Что сделать |
1. Ответьте на вопросы по отрывку о бредовых видениях:
(a) Чем рассказчик кинулся на солдата?
(b) Сколько человек убил Сытин?
(c) Какую сумму, по обвинению жены, рассказчик украл у Федора Семеновича?
2. Выпишите из отрывка о бредовых видениях все имена и фамилии людей, которые там упомянуты.
3. Допишите отрывок о бредовых видениях, начав сразу после его последнего предложения.

Фрагмент текста |
* * *

Когда мне послышалось, что режут Маню, я соскочил с печки и кинулся со сковородой на солдата. Но у меня опустились руки, а солдат меня схватил, привел в комнату. Пришел Сытин с лекарством. Мне показалось, что он хочет вырезывать у меня печень, и я приготовился с твердостью. Тут я слышал, что в комнату собралось много людей, которые выдумывали мне смерть различную, но пьянствовали и в выборе ее никак не могли прийти к соглашению. Начали они резаться, резался и я, но остался жив. Из всех гостей в живых осталось немного: Сытин, Масловы, из них Сытин остался цел; он убил 23 человека. Маслов до того живуч, что его изрезали на куски и затыкали кольями в землю, но он все-таки бегал за женой. Когда пришла очередь до меня, никто не решился меня убить, все заплакали, а Маслова призналась в любви и изрезала самое себя. Вдруг является жена моя, обвиняет {<В рукописи -- "объявляет".>} меня в разврате, краже у Федора Семеновича 6700 руб., убивает детей, но они каким-то чудом живут,-- и требует от окружающих меня поляков за стеной, где были сделаны спальни, как в вагонах, изрубить меня и изжарить. Я кое-как уговариваю ее отсрочить наказание до утра, она меня высвобождает, гости ее приглашают,-- эти гости какие-то республиканцы, проповедывающие свободу и ужасно самоуправничающие, хуже разбойников. Гости спрашивают, кто я; она говорит, что я служил в канцелярии генерал-губернатора, потом -- что я был судебным приставом, и дело оканчивается тем, что всех нас с домом хочут сжечь, но я начинаю плакать, все прощают. У нас останавливаются какие-то чучелы, едящие гадость. Я сперва пою, лаю, мяукаю, потом вижу, что жена стала последнею женщиной. Потом я как бы ехал по железной дороге, взял подряд и от неосторожности спалил все станции и города по железной дороге. Этим обстоятельством я бредил два дня, в которые мне было <страшно?> Сытина, который бежал из арестантской роты.

* * *

Исходные данные |
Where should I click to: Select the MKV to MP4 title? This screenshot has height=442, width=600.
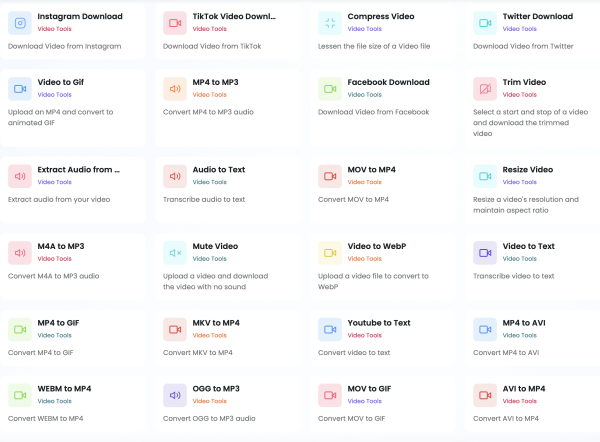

* * *

Ответы |
1.
(a) Сковородой.
(b) 23 человека.
(c) 6700 рублей.

2. Маня, Сытин, Маслов, Маслова, Федор Семенович.

3.
Потом в саду гарцовали поляки, вызывали меня туда, но меня не выпускал солдат ни на шаг от себя. {<В рукописи -- "от меня".>} Наконец мне комендант объявляет решение по разным делам -- на два года в Сибирь, в арестантские роты, но прощает. По поводу этого освобождения я угощаю коменданта молоком. Поляки мне поют песни, являются славяне, но меня солдат не пускает; славяне играют музыку около беседки -- и вдруг в доме пожар. Я вытаскиваю из спальной вещи, меня уводят с собой Сытин и Маслов. Я с ними шел до Волынского форта, и мне все слышалось, что жена моя сгорела, сгорели дети, я это читал на каменьях; за меня задевали телеграфные проволоки. Вечером Соборов сделал мне вспрыскивание. Я боролся с какой-то женщиной из-за того, что загорелся керосин. Дом шатается. Кончилось тем, что я сгорел.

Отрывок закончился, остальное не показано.